Family man fighting disease



By Fran Metcalf

A family history with the deadly disease Motor Neurone Disease led Justin Yerbury to search for a cure.

Justin Yerbury is doing it for his mum. And his sister. And his uncle and his cousin.

He’s doing it for all of his relatives who are living with or have died from motor neurone disease.

He’s also doing it for himself because he too could have the mutated gene which causes the progressive, muscle-wasting disease.

The Wollongong scientist is hoping to find a cure for the deadly condition and save his family, as well as the 1400 Australians who are living with MND each year.

“The first I’d heard of MND was when my uncle died in the early 1990s,” he says. “At that stage, we didn’t know it would affect the wider family. My cousin was then diagnosed in 1995 and he died; he was only 21. Then, in the late 1990s, mum started having trouble with her legs.”

Mr Yerbury started looking for answers.

“I was really struck that I was so helpless to do anything,” he says.

“I spent a lot of time on the internet and there was no cure or anything that was going to help them. I couldn’t understand the scientific literature so I couldn’t form my own opinion.

“I went back to the University of Wollongong and walked in to the office of the dean and told him I wanted to do a course so I could understand it more and then research a cure.”

And that’s exactly what Mr Yerbury did.

Having grown up with his two sisters in Oak Flats, just south of Wollongong, Mr Yerbury completed a commerce degree at the University of Wollongong, majoring in marketing, after finishing high school.

When he couldn’t find a job without experience, he started working in his parents’ Australia Post franchise.

Seven years later, his dad sold the business to care full time for his mother who was becoming increasingly disabled by MND.

By then, Mr Yerbury had enrolled in a biological sciences course with a plan to finish the degree and then start researching.

“It’s a difficult field. In order to do research, you need to do a fourth year and get good marks,” he says.

“I was married and had two small children but I managed to get through to honours and then I got a scholarship to do my PhD.”

It was while he was doing his post-doctorate that his sister was diagnosed with MND.

“Every time I have a family member diagnosed with MND, it’s another huge blow and I feel the same helplessness as when my cousin died,” he says.

“When my sister died, I was at the stage where I knew what the best potential drug on the market was but it didn’t have any effect for her.

“Even now, there’s one drug on the market which extends life span for a few months but it doesn’t seem to be very effective.”

One he’d finished his PhD, Mr Yerbury waited for funding for his research; this year, his wish finally came true.

“I’ve been awarded a fellowship from the Motor Neurone Research Institute of Australia, a three-year post-doctoral position,” he says.

“I’m working in conjunction with University of Sydney professor Iain Campbell, who’s trying to look at the cells in the brain and the response to those aggregates of protein we find in MND. These clusters are a characteristic trait of MND and they’re found inside motor neurones, but no one knows if these are causing MND or are a symptom of it.

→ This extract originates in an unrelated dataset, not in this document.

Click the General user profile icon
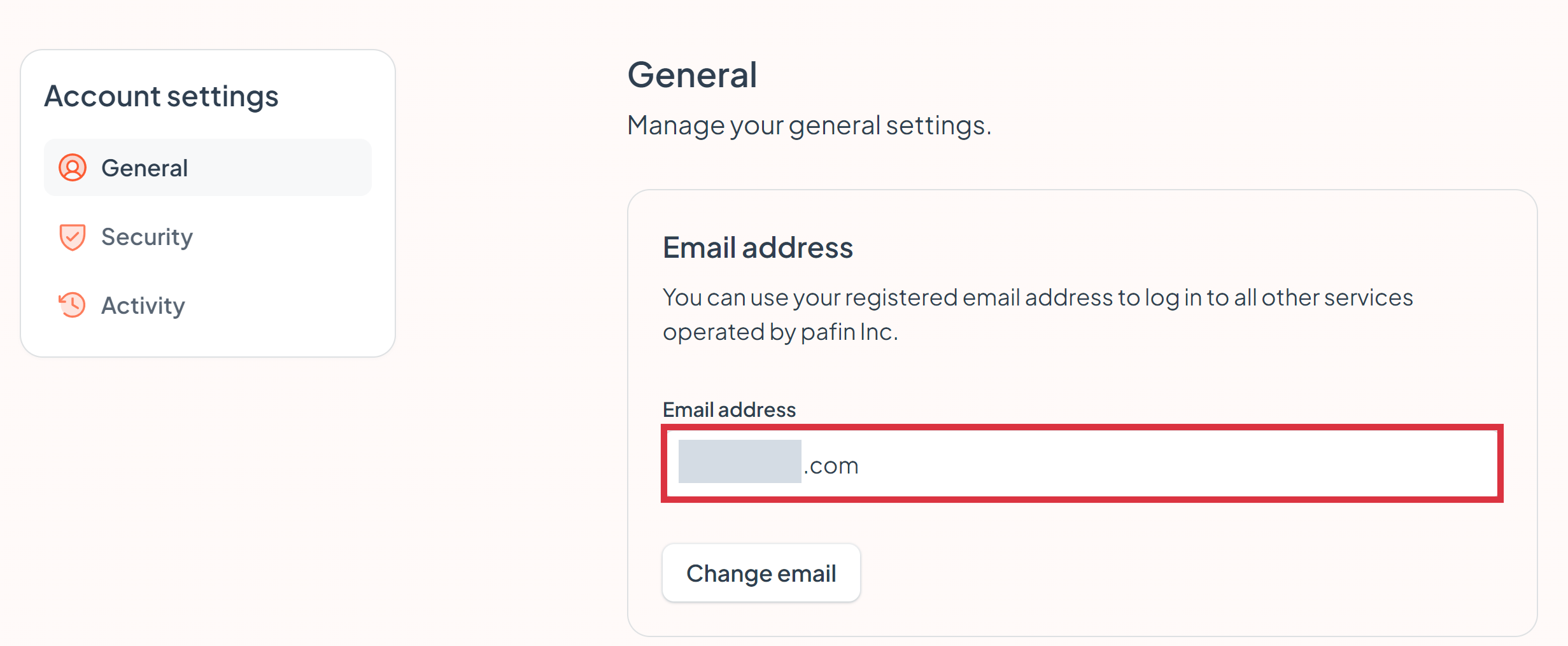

My theory is they are probably a cause.” MND is a difficult disease to understand, striking at various ages and ravaging bodies at different speeds.

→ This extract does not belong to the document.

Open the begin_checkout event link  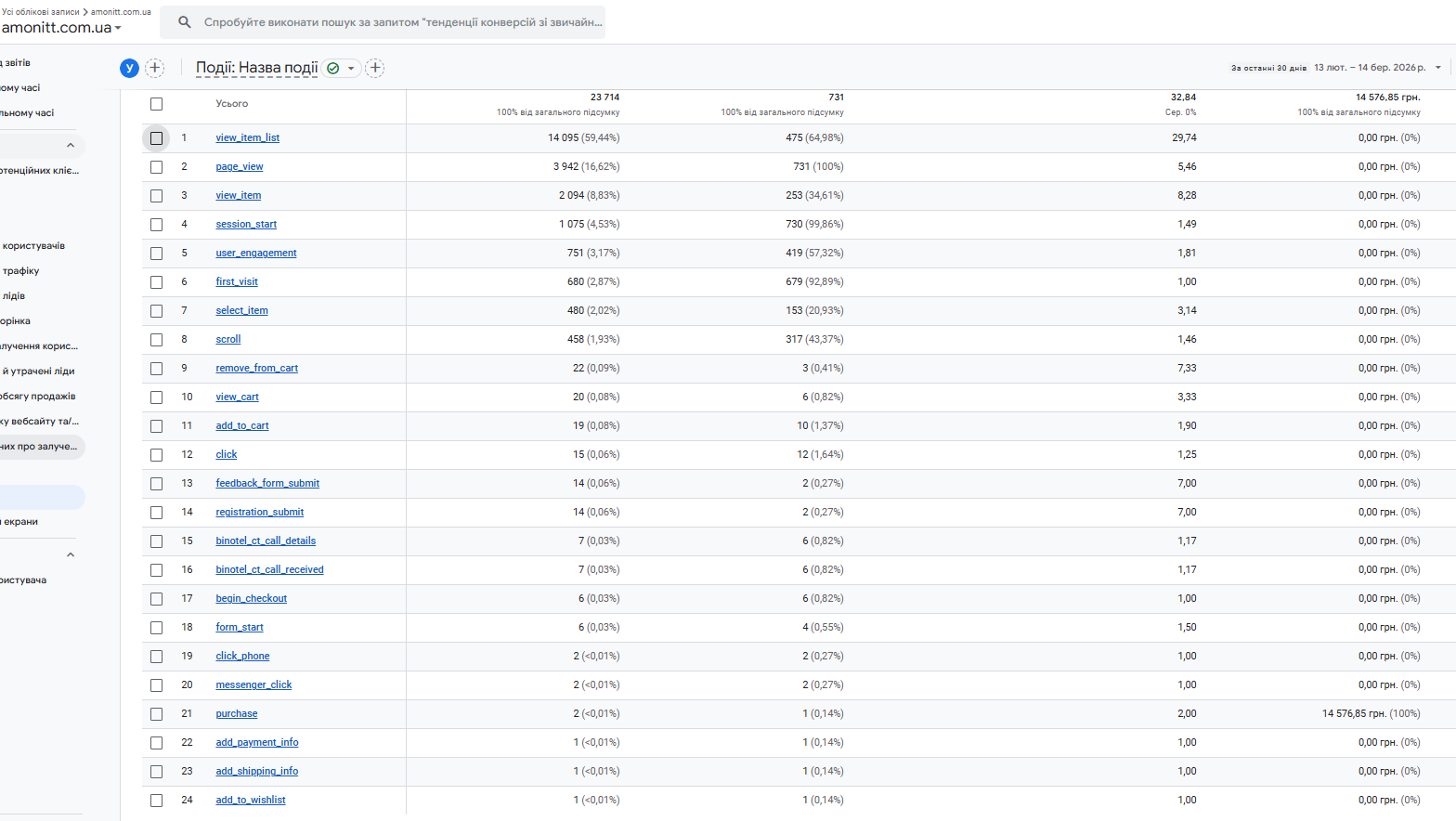[251, 599]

While Mr Yerbury’s cousin died at the age of 21, his grandmother, who also had MND, lived into her 70s. His mother lived for three years with the disease but his sister died at the age of 26, just 12 months after diagnosis.

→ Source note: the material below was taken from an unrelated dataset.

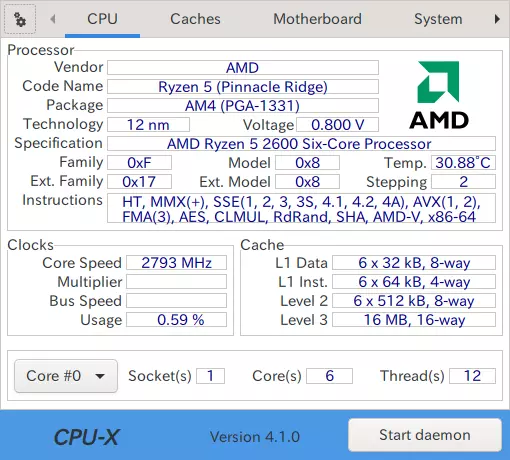This screenshot has width=510, height=460.
Task: Click the right tab scroll arrow
Action: (497, 19)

The first symptom his mum experienced was a drop foot – an inability to lift her toes when walking – but eventually the MND moved throughout her legs, arms and body.

“For some people, the first sign they have it is trouble doing up buttons because they lose control of their hands, but some people lose their voice or their ability to swallow first,” he says.

“It seems to affect the extremities first and then there’s progressive loss of muscle function because the motor neurones that control muscle movement die.

“Most people with MND die because they are no longer able to breathe because the muscles can’t support their chest cavity.”

While 90 per cent of people with MND have no familial connection, Mr Yerbury says the strand in his family is hereditary.

“The gene we carry is responsible for about 20 per cent of familial cases and it’s a 50/50 chance you will inherit the gene but in my mother’s case, seven siblings out of eight inherited it,” he says. “Some have not had any symptoms yet. One is living with MND at the moment and several others have already died.”

Article by The Courier Mail, May 1, 2010.